Hardy Toll Road Downtown Connector Closer to Becoming a Reality

The Harris County Toll Road Authority (HCTRA) and its General Engineering Consultant, Dannenbaum Engineering Corporation, in cooperation with the City of Houston Public Works and Engineering Department will seek Houston City Council approval for street closures along the proposed route for the Hardy connector into downtown. The vote is expected to appear on the December 5, 2007 council agenda. 

The closures are necessary to allow for construction of the Hardy Toll Road Connector into Houston's Central Business District. The project will provide a much-needed alternative to the heavily congested US-59 and I-45 arteries between northern Harris County and downtown Houston, and is anticipated to reduce traffic on those arteries by more than 35,000 vehicles per day.  HCTRA's current project design includes four lanes (two in each direction) with planned connections to US-59 and the Elysian Viaduct.

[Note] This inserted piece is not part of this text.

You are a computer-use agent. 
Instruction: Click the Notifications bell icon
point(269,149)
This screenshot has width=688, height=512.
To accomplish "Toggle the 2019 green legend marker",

The recommended alignment of the road is mainly within the existing Houston Belt & Terminal (HB&T) railroad corridor, which requires minimal private property acquisition. Additionally, this project will include providing an overpass or underpass of the railroad tracks for Lorraine near Elysian and an overpass of the railroad tracks of Quitman near Elysian.  The Quitman intersection is the No. 1 most-needed overpass according to the Houston Chronicle's October 15 "top ten" list of overpasses needed at street-level railroad crossings.  Furthermore, other planned corridor improvements such as an overpass of the railroad tracks at Collingsworth should allow for traffic improvements at other corridor intersections such as Cavalcade near Elysian, the No. 1 most complained about location on the "top ten" list of locations that trains park on streets, according to the same Houston Chronicle article.

This project has been part of the Toll Road Authority's expansion plans for nearly two decades.  "Working with multiple agencies to deliver a large public project takes time, but recent cooperation between Harris County, the City of Houston, the Texas Department of Transportation, and the affected railroads has finally enabled this project to become reality," said director Gary Stobb.  "The region's transportation partners have worked collaboratively on this worthwhile project and this should be to everyone's benefit." 

Finalization of the street closures represents a major step which will allow the Toll Road Authority to move forward with an agreement with HB&T to relocate the rail line. "Our goal is to have traffic moving into downtown by December 31, 2011," said Stobb.  Construction on the nearly four-mile corridor is expected to begin in August 2009.